Lexipedia

Wasserfallen Christian · Nationalrat · 2019-03-05

Wasserfallen Christian · Nationalrat · Bern · FDP-Liberale Fraktion · 2019-03-05

Wortprotokoll

Das Postulat will eine Prüfung - das ist ja eigentlich der Kern eines Postulates. Nur ist es so formuliert, dass eigentlich gerade der Auftrag erteilt wird, einen Aktionsplan mit verschiedenen Massnahmen auszuarbeiten. Der Satz "Falls nötig, soll er weiterführende Massnahmen zu den verschiedenen Stossrichtungen vorschlagen" bedeutet ja nichts anderes, als dass man nebst demjenigen für eine grüne Wirtschaft schon wieder einen neuen Aktionsplan umsetzen soll.

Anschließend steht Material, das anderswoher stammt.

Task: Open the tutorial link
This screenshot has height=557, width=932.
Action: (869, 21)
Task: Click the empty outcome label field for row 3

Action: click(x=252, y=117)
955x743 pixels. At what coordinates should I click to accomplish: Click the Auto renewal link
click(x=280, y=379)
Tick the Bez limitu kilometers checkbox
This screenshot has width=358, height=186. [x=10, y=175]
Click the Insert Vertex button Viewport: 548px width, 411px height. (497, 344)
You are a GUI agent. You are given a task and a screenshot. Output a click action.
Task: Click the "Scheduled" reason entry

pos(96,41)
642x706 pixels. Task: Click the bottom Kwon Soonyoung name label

Ich erinnere immer daran: Vorsicht bei Aktionsplänen! Aktionspläne stützen sich nicht auf eine aktuelle Gesetzgebung, sondern sind rein im Ermessen des Bundesrates. Wir haben dieses Spiel hier ja eindrücklich miterlebt, als die vormalige Bundesrätin einen Aktionsplan Grüne Wirtschaft mit 27 Massnahmen erlassen hat, obwohl das Parlament die Vorlage für eine grüne Wirtschaft wegen drohender Bürokratie und aus anderen Gründen abgelehnt hat. So geht es eben nicht.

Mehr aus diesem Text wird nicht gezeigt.